À la fin de janvier 2020, le premier cas du nouveau coronavirus (COVID-19) a été documenté au Canada. Moins de deux mois plus tard, les mesures de santé publique, y compris les fermetures d’entreprises et d’écoles ainsi que l’éloignement physique, ont entraîné un virage massif vers le travail et l’apprentissage à distance, contribuant à une baisse historique du nombre d’usagers du transport en commun au cours des mois qui ont suivi. Depuis, l’Enquête sur la population active (EPA) de Statistique Canada a fait le suivi de la proportion de travailleurs non absents travaillant à domicile.

Plus tôt, l’organisme a examiné deux aspects particuliers du travail à domicile pendant la pandémie.

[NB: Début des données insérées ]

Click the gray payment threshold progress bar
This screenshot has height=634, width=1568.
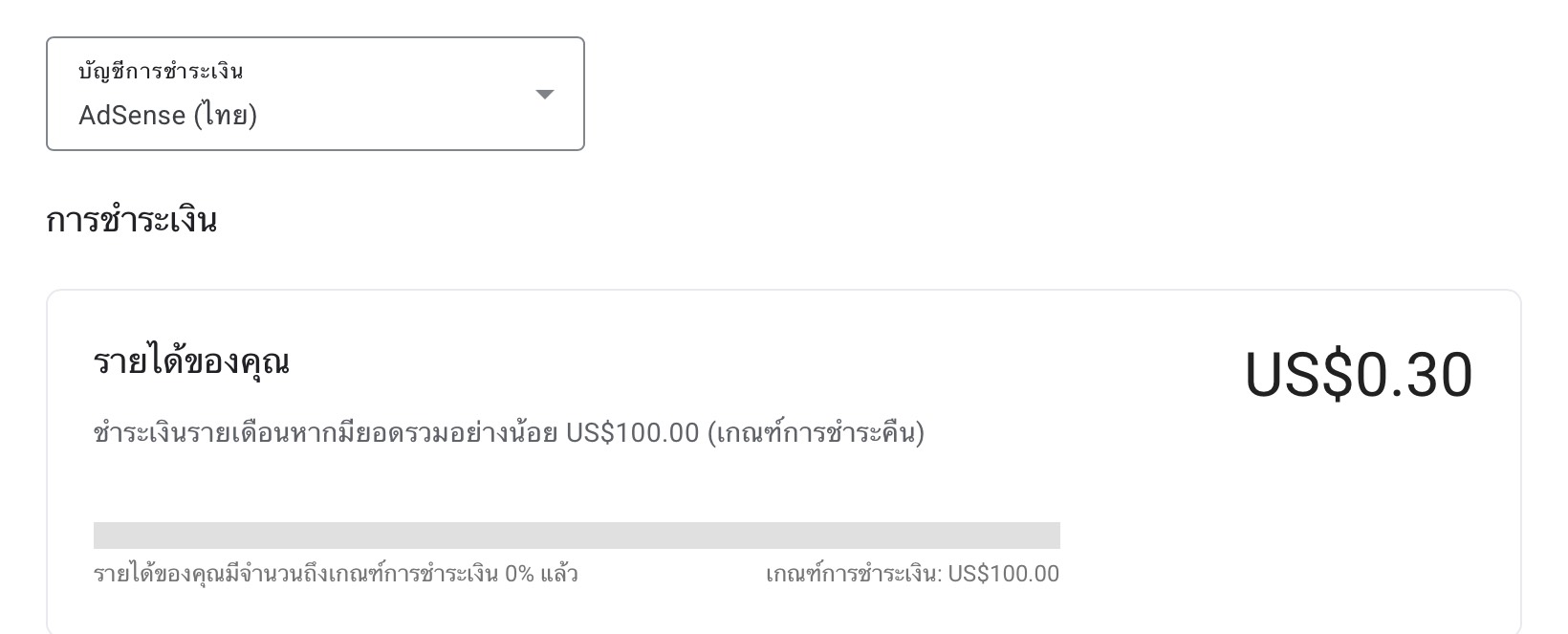[577, 536]
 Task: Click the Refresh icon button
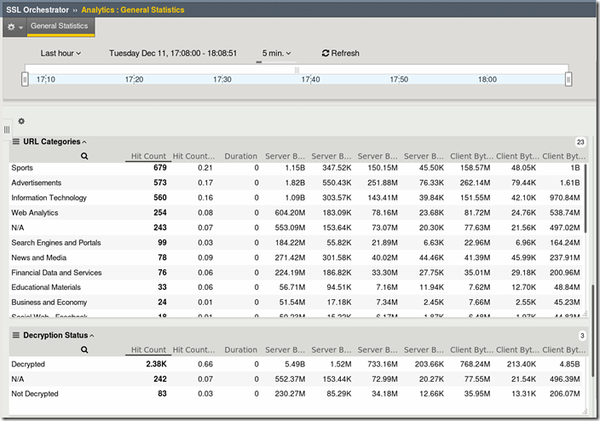tap(326, 53)
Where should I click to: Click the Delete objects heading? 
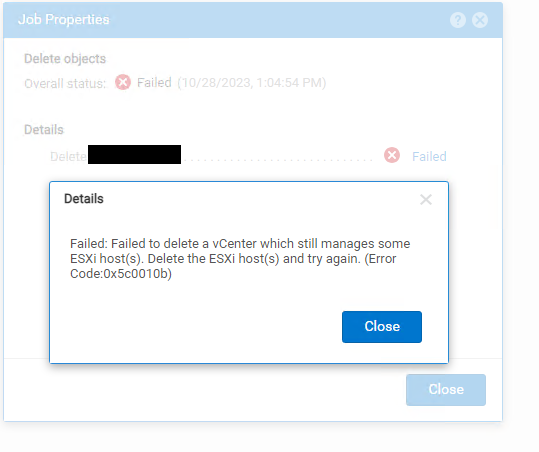(x=65, y=59)
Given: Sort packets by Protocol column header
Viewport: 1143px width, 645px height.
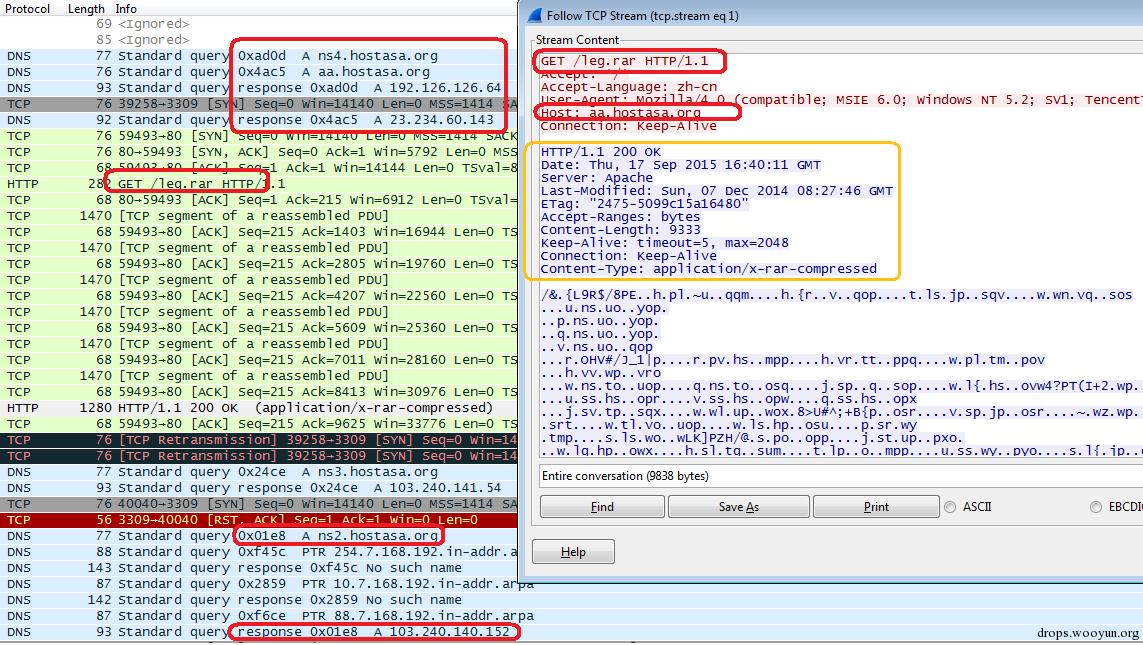Looking at the screenshot, I should (x=28, y=8).
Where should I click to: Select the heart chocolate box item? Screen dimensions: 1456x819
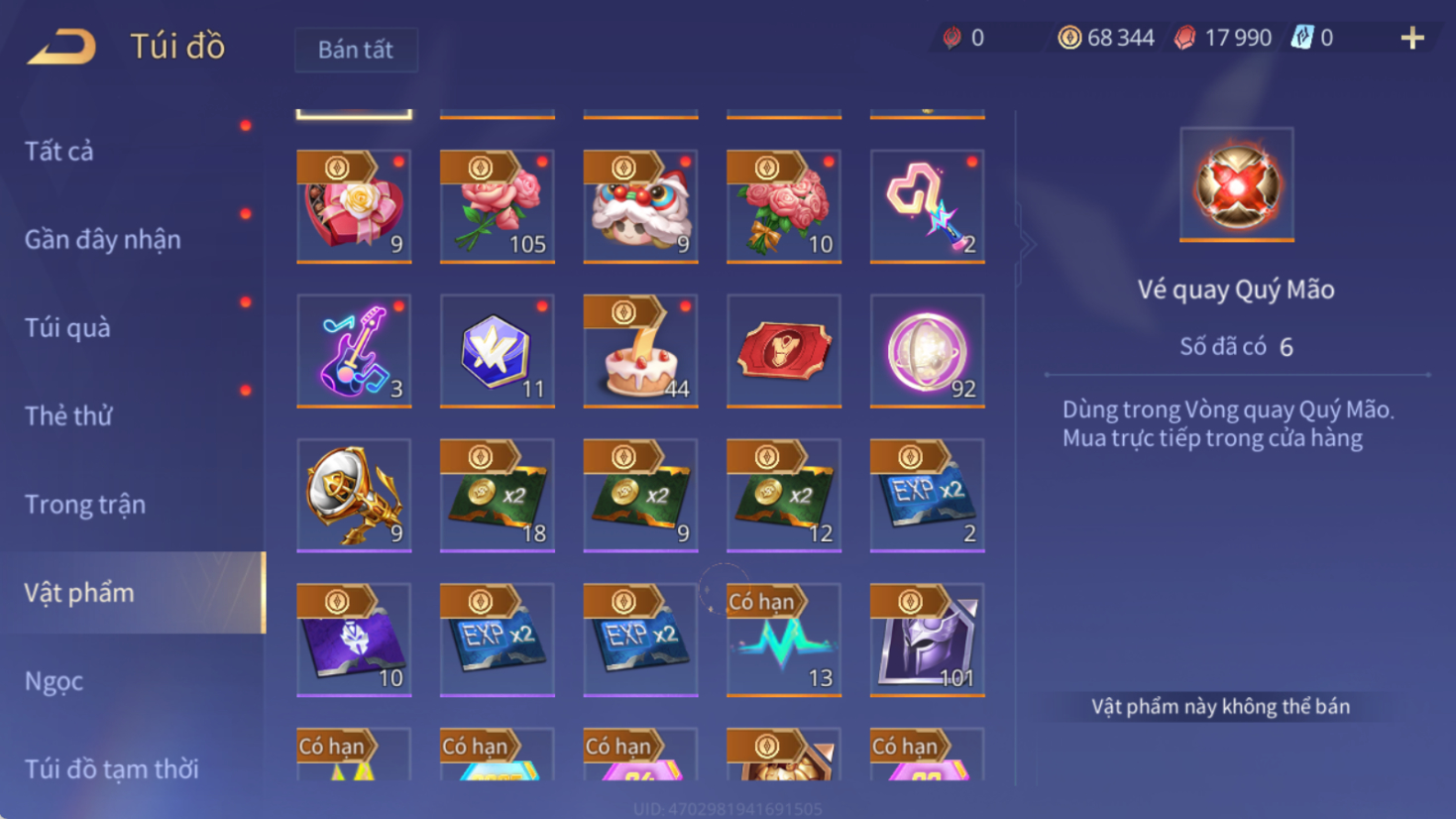[354, 206]
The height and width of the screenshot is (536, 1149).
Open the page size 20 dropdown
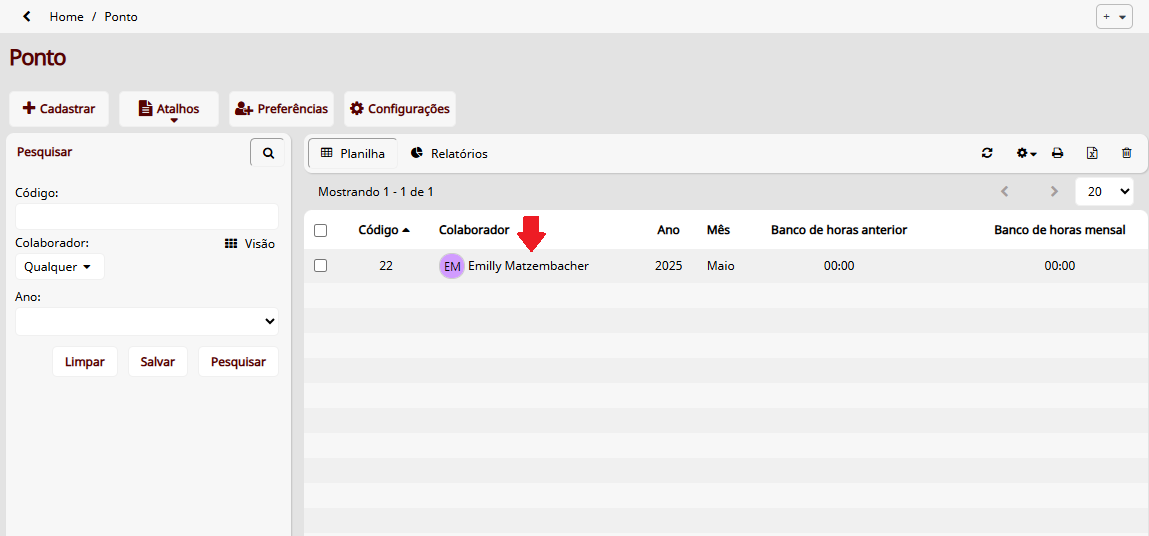[x=1104, y=191]
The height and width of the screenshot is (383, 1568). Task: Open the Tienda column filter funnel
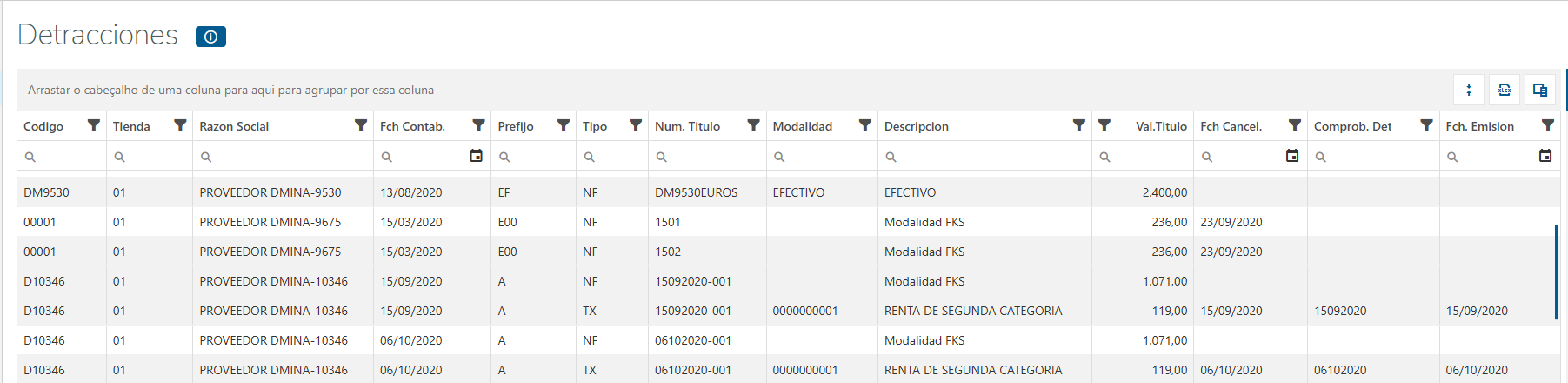coord(180,126)
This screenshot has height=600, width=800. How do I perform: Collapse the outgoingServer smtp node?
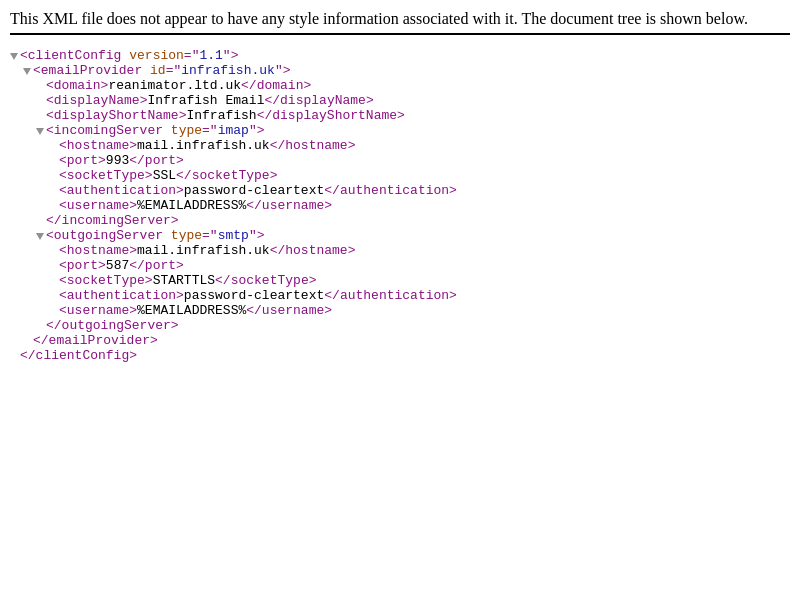click(40, 237)
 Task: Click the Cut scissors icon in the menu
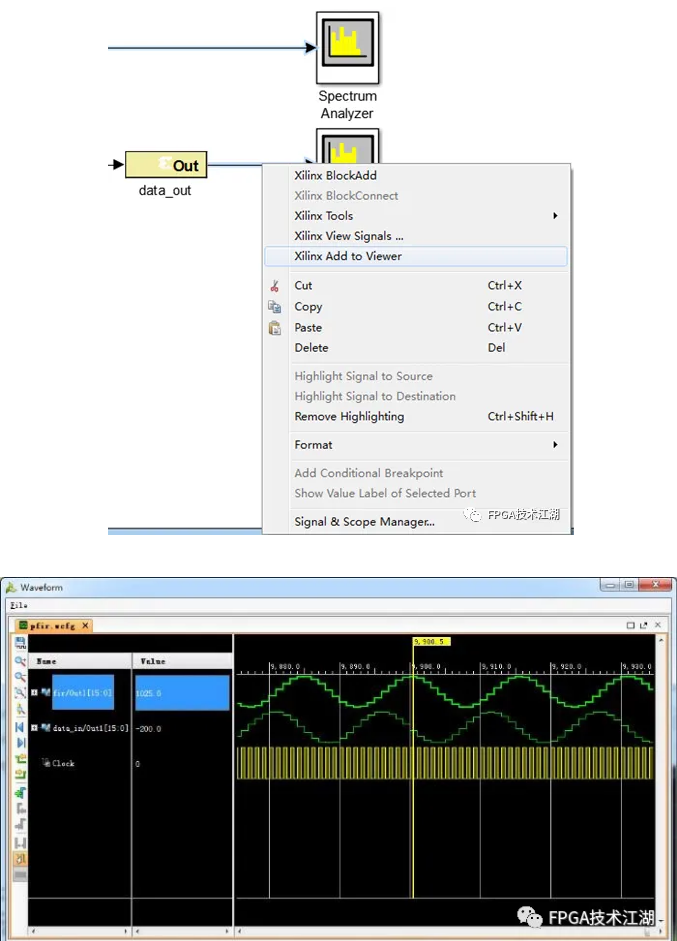tap(275, 286)
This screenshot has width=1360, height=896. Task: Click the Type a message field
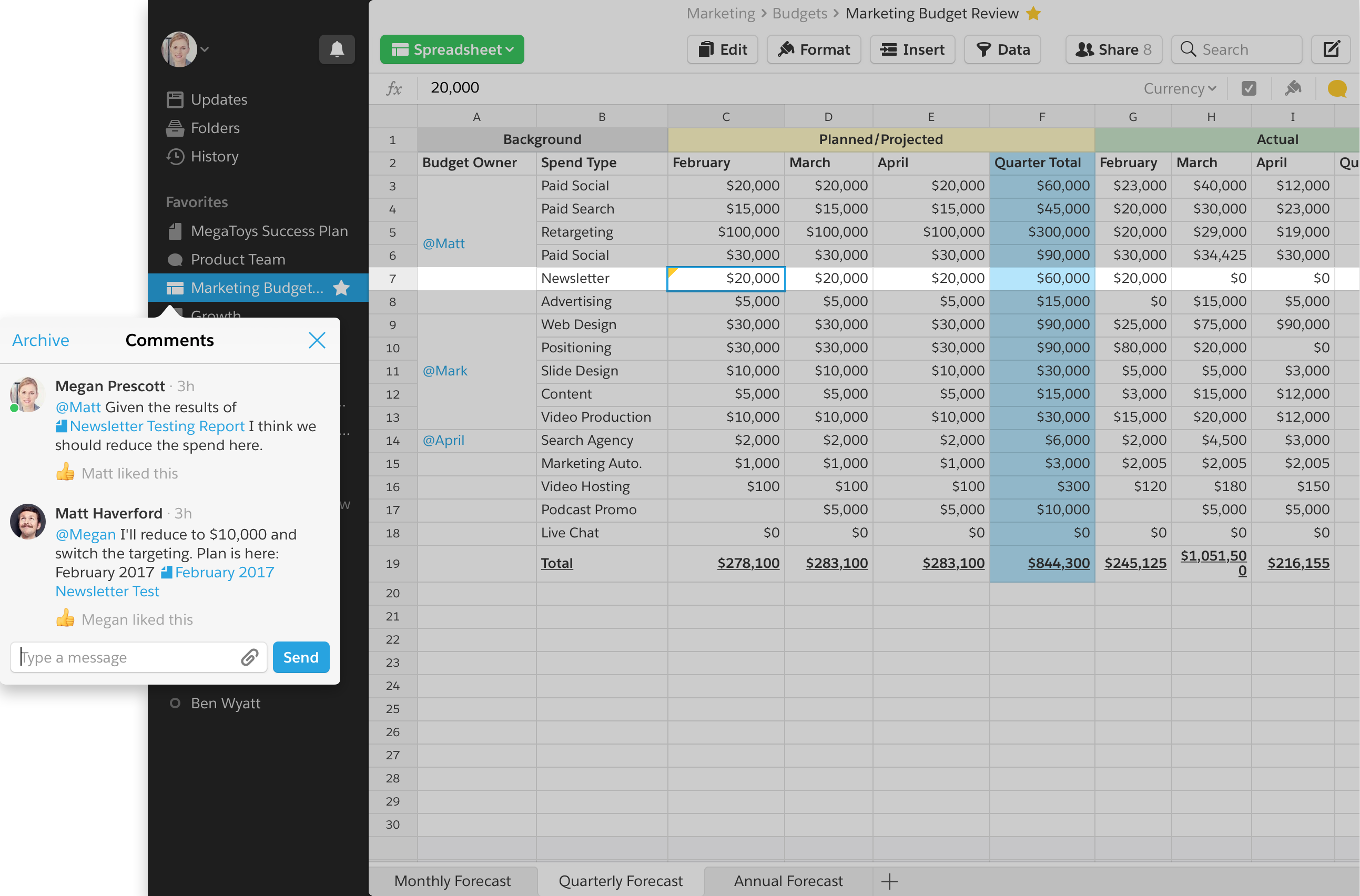(127, 658)
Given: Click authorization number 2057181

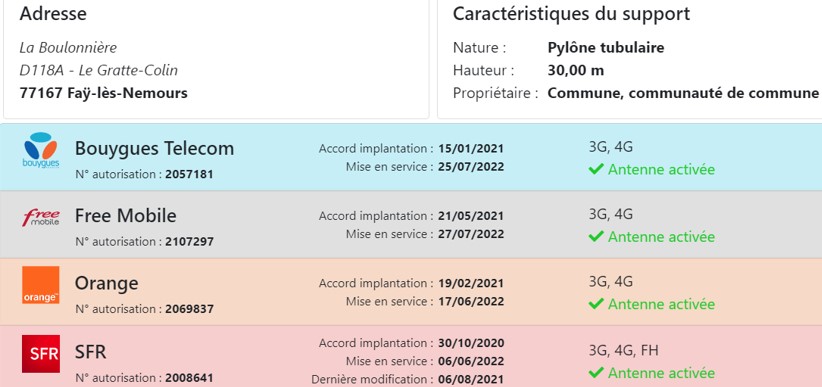Looking at the screenshot, I should coord(189,174).
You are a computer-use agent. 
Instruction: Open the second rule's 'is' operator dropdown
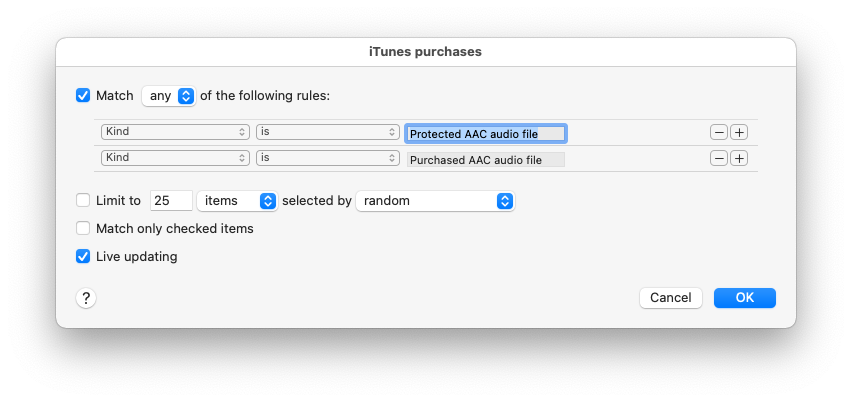tap(327, 158)
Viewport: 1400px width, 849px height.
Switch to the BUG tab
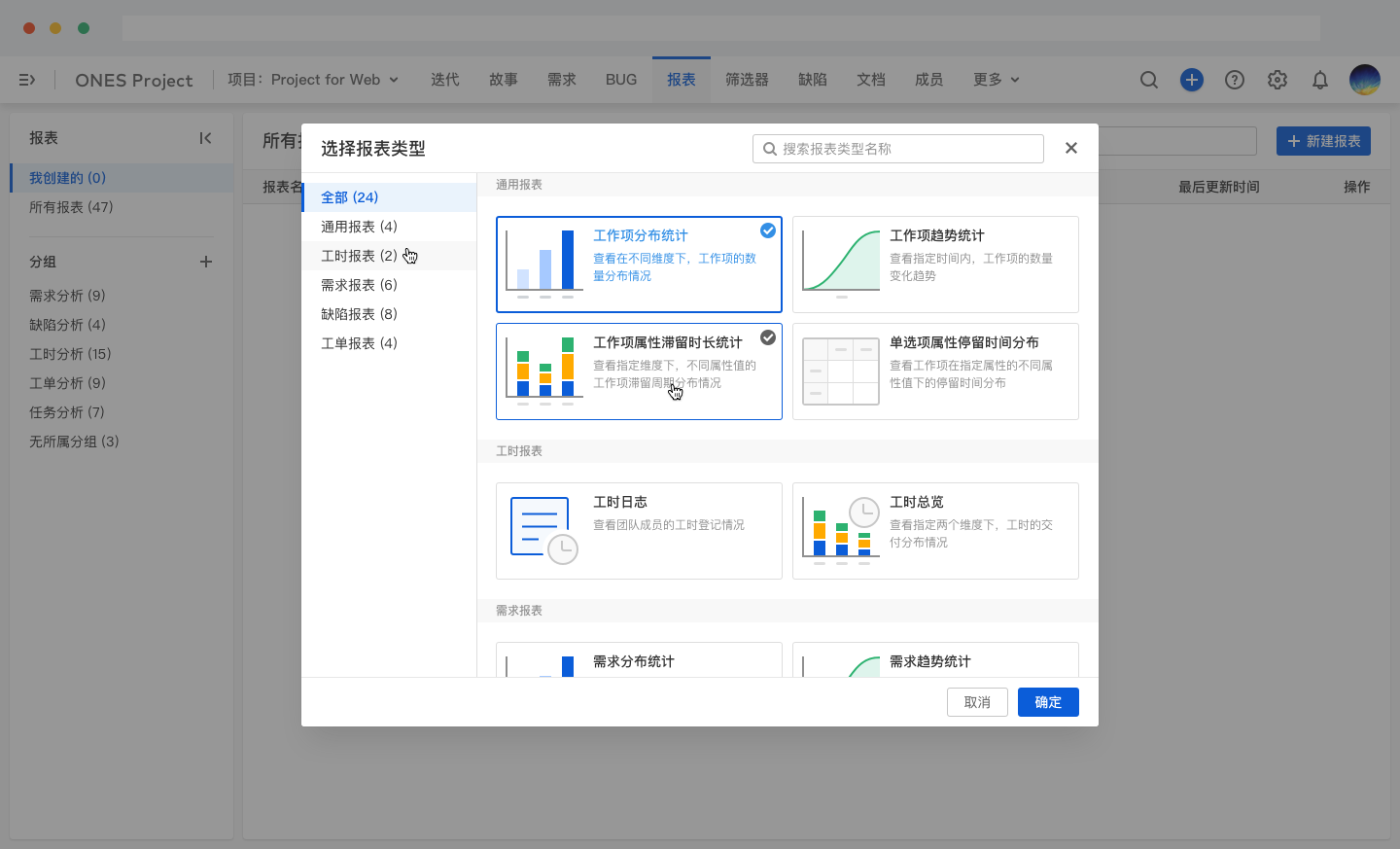point(621,80)
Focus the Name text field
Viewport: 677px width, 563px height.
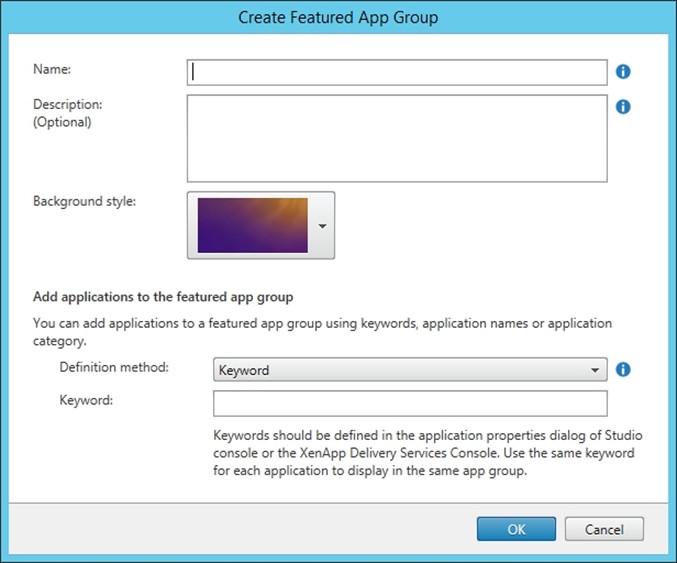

Dans un premier temps, des questions ont été ajoutées à l’EPA de février concernant la productivité et les préférences des Canadiens travaillant à domicileNote . Ensuite, l’incidence potentielle de la réduction des temps de navettage et de la congestion routière sur les émissions de gaz à effet de serre (GES) a fait l’objet d’un examenNote . Notre étude suit l’incidence du travail à domicile sur le nombre de passagers des transports en commun et souligne les facteurs qui peuvent être essentiels à l’établissement d’une nouvelle norme pour l’industrie du transport en commun.

Le travail à domicile réduit les déplacements sur les réseaux du transport en commun

En mai 2021, le nombre de Canadiens qui travaillaient à domicile s’élevait à 5,1 millions, ce qui correspond à 30,6 % de la population active, un pourcentage comparable à celui observé en juin 2020Note . Après avoir baissé l’été dernier par rapport au sommet de 41,4 % atteint en avril 2020, la proportion de Canadiens travaillant à domicile est tombée à 25,3 % en septembre. Toutefois, la proportion a lentement augmenté depuis, jusqu’à la fin de l’année 2020, en grande partie en raison du resserrement des restrictions sanitaires pour lutter contre une deuxième vague du virus.

En mai 2021, on a enregistré 49,3 millions d’usagers du transport en commun, un nombre beaucoup plus élevé que celui enregistré en mai dernier lors du premier confinement. À mesure que les restrictions ont été assouplies, le nombre de passagers s’est graduellement accru l’été dernier et a atteint près de 63 millions en septembre. À la suite de l’imposition de nouvelles restrictions vers la fin de l’année, le nombre d’usagers est de nouveau passé sous la barre des 50 millions au début de 2021. Alors que le nombre d’usagers a atteint près de 54 millions en mars 2021, le printemps a été marqué par une diminution du nombre de navetteurs au Québec, en Ontario et en Colombie-Britannique en raison de l’instauration de mesures plus strictes pour lutter contre une troisième vague du virus.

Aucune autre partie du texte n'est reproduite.